» **Work instructions**
**a)** Using the forum thread below on a 502 Bad Gateway error in a morph.io scraper, decide whether each statement agrees with the thread: (i) the scraper also failed on QuickCode/Scraperwiki; (ii) pointing the scraper at kpu.ca made it work; (iii) morph.io still sends web traffic through a proxy that validates certificates. Answer yes or no for each, quoting the thread's deciding words.
**b)** Repeat the part of the forum thread below starting with "But I don’t" and going on through "plow on anyway?".

» **Extract provided**
Get help with morph.io and scraping

Getting 502 Bad Gateway error using Mechanize on a scraper

Hi there,

Just recently started playing around with Morph again as QuickCode is shutting down. I’ve had a scraper working for quite a while on QuickCode (Scraperwiki) scraping course registration data. It’s working fine in QuickCode/Scraperwiki but on Morph.io I get a 502 Bad Gateway Error:

Traceback (most recent call last):
File “scraper.py”, line 47, in
response = br.open(url, timeout=60)
File “/app/.heroku/python/lib/python2.7/site-packages/mechanize/_mechanize.py”, line 203, in open
return self._mech_open(url, data, timeout=timeout)
File “/app/.heroku/python/lib/python2.7/site-packages/mechanize/_mechanize.py”, line 255, in _mech_open
raise response
mechanize._response.httperror_seek_wrapper: HTTP Error 502: Bad Gateway

On Twitter, someone from Morph.io said it looked like a bad certificate. And, indeed, when I go to this site in Chrome I get a warning that says the certificate is invalid, so that sounds right.

But I don’t really care about the security vulnerability here. I just want to scrape the data. Is there some way I could just get mechanize to ignore the security certificate and plow on anyway?

Here’s the scraper:

Thanks!

Chad

Think I figured it out: The URL of the university changed from kwantlen.ca to kpu.ca

The old kwantlen.ca course site was still live but that broke the certificate because now the security certificate was coming from kpu.ca

When I changed the URL in the scraper to kpu.ca (the new course site), it started working!

Chad

1 Like

At the time, the answer was “Not easily; we funnel web traffic through a proxy which validates the certificates and you can’t override that”.

However, because of this issue (and a few other things that came up at the same time) we’ve disabled that proxy, so the answer now is “Yes, it should be fairly easy”. It looks like https://www.python.org/dev/peps/pep-0476/#opting-out is still relevant, I think, but I haven’t tested this.

1 Like

» **Stored data**

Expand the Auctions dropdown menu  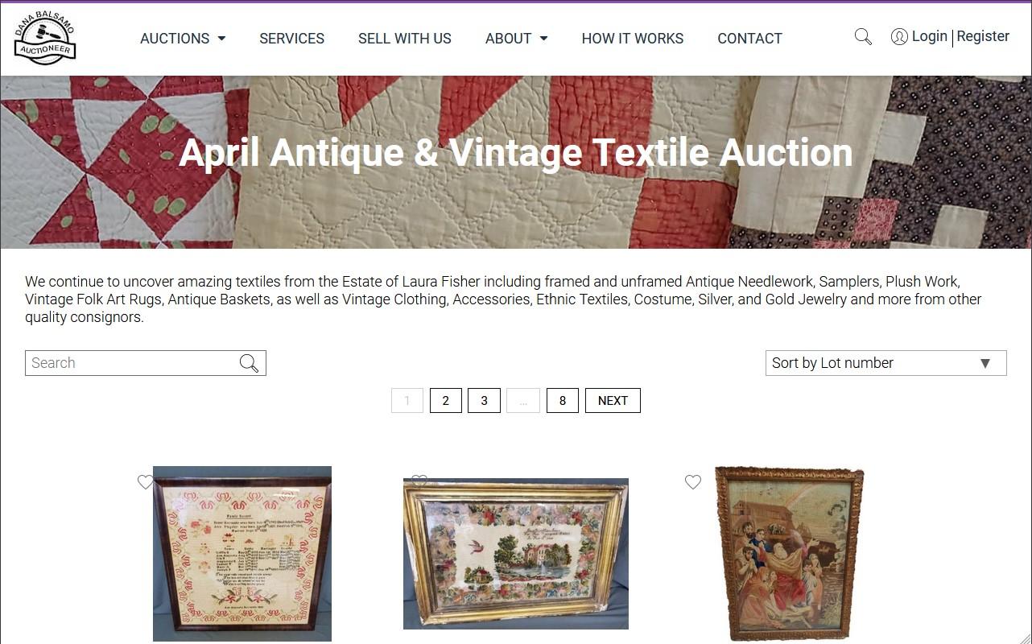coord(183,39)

...

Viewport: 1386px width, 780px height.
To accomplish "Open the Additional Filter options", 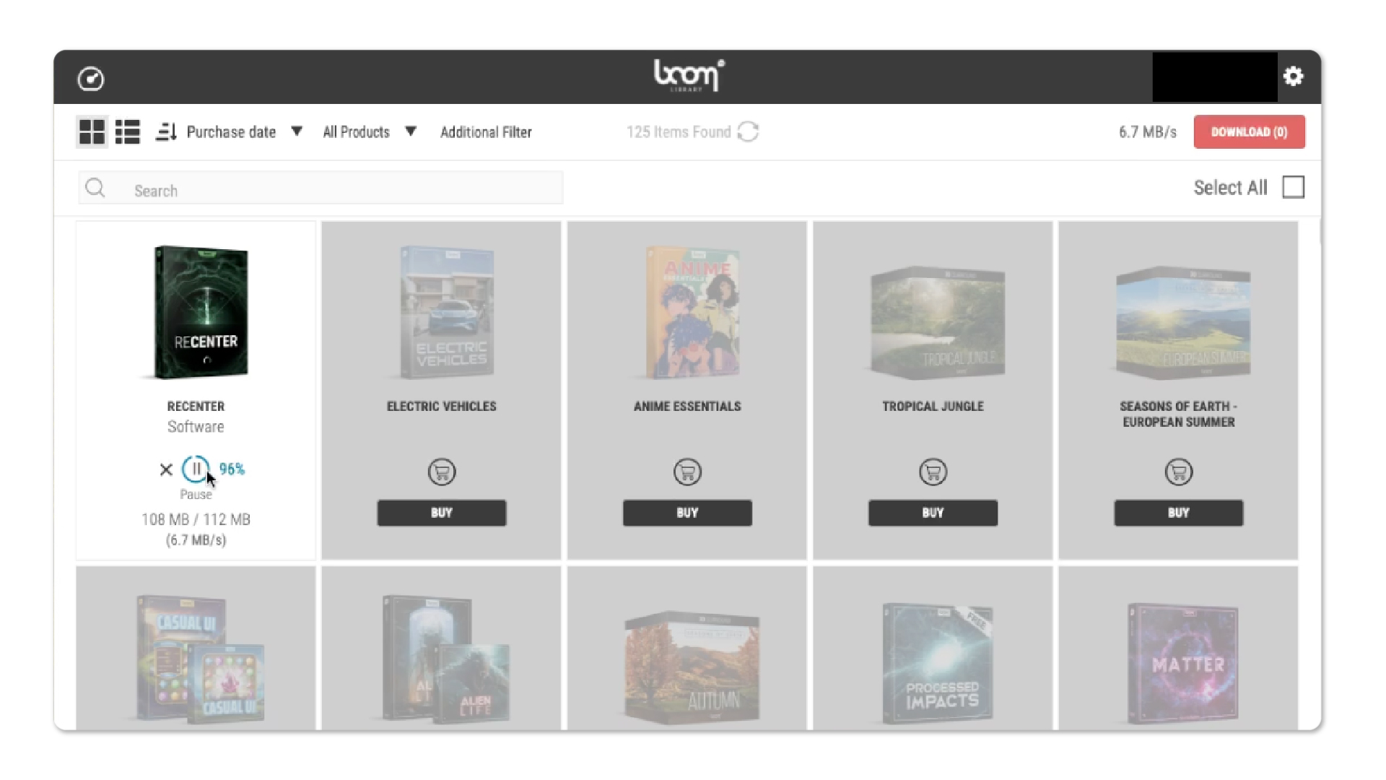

...

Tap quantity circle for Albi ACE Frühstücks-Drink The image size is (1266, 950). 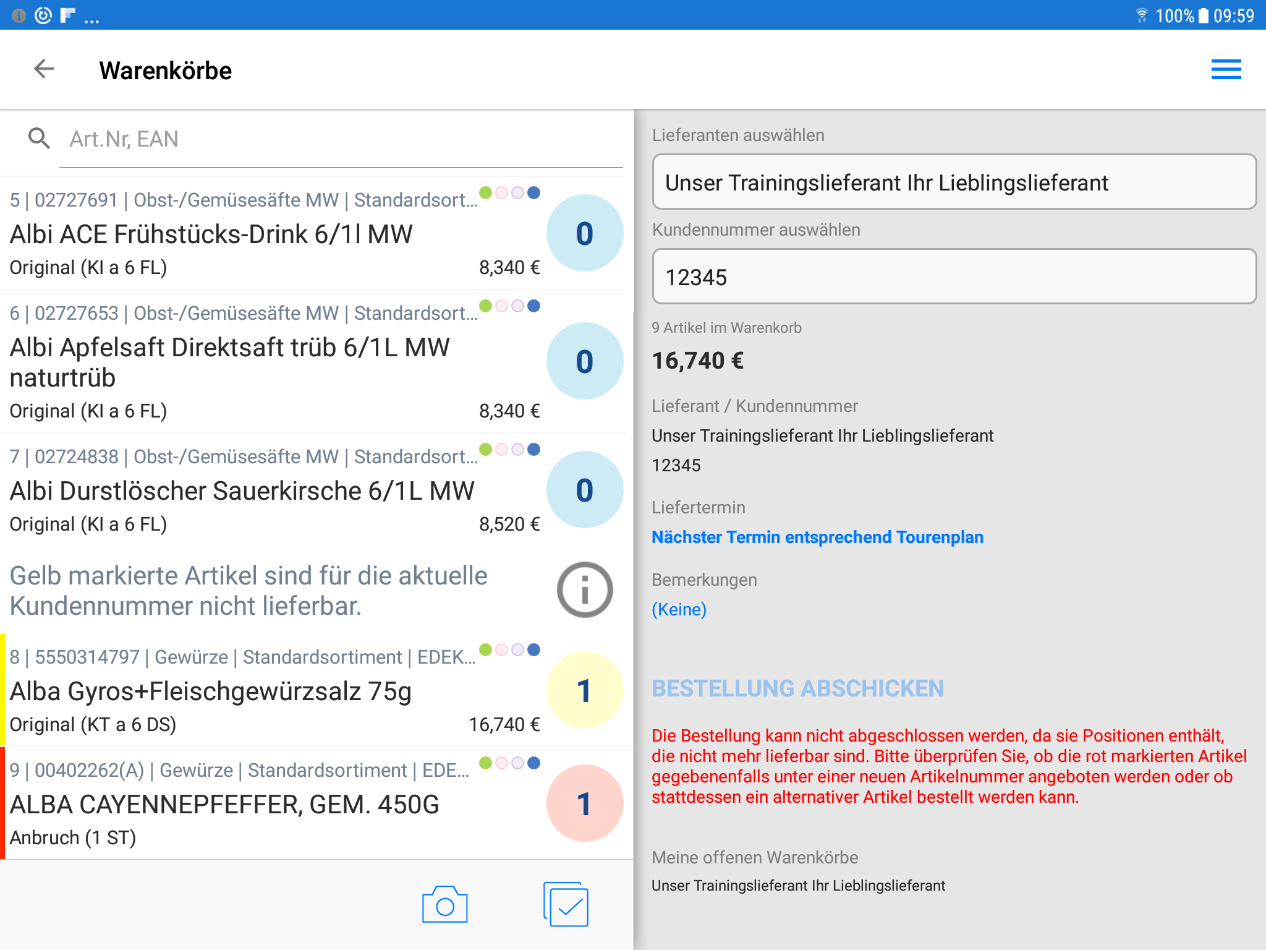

» **Results of the exercise**
**a)**
(i) No: "It’s working fine in QuickCode/Scraperwiki but on Morph.io I get a 502 Bad Gateway Error"
(ii) Yes: "When I changed the URL in the scraper to kpu.ca (the new course site), it started working!"
(iii) No: "we’ve disabled that proxy"

**b)**
But I don’t really care about the security vulnerability here. I just want to scrape the data. Is there some way I could just get mechanize to ignore the security certificate and plow on anyway?